Although the Jim Crow South is usually considered a story of the black/white color line, it is also an immigration story. This dissertation recovers a history of immigrants in the South who were not totally “white” but who were not “black” either. Where did they fit? And on which side of the color line were Italians relegated when southern states started imposing their Jim Crow laws, like voting restrictions and interracial marriage bans? While not barred from officially naturalizing as U.S. citizens but denied “unofficial” access to citizenship, what can the narrative of the Italian in the Gulf South tell us about the historical construction of race and citizenship?

This dissertation expands the geographic boundaries and traditional focal points of immigration history and southern studies, rectifying the consistent exclusion of the Italian/Sicilian diaspora from southern history, and closes a significant gap in the existing scholarship on Louisiana and the Gulf South. Additionally, I trouble a reliance on strictly nation-state constructions of citizenship and broaden a point of inquiry for deconstructing race. Furthermore, by using a transnational approach, I reconfigure what we have previously understood about the story of Italian immigration: I analyze the lynchings of Italians, the impact of disenfranchisement efforts upon Italians, attempts to segregate Sicilian children from “white” schools, and the inconsistent way that Sicilians and other Italians were racially categorized within turn-of-the-century miscegenation statutes.

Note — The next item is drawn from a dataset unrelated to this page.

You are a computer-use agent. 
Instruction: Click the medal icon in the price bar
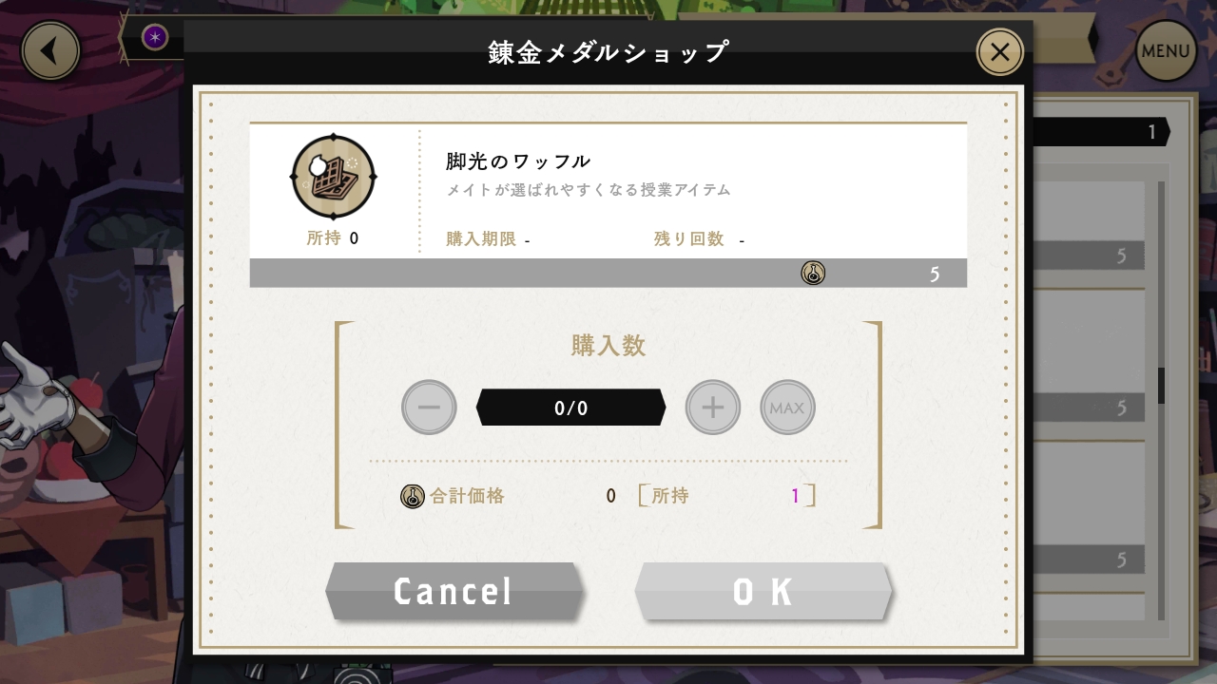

Ultimately, I provide a new framework for understanding the liminal status of racially-marked immigrants like Italians/Sicilians, who I term “racially transient.” This transiency meant that Italians moved among and between racial communities, as they slipped back and forth across the color line in ways that both reinforced it and revealed its instability. This transiency also caused southerners to paradoxically constitute their color and race; the lynchings of Italians represent moments when their “color-status” was contested, meaning Italians were vulnerable to being treated like other “non-whites,” while other moments subverted the racial questionability of Italians’ and progressively aligned them more fully within the “white” mainstream. Close readings of these historical moments reveal both the racial transiency of Italians and that context was crucial.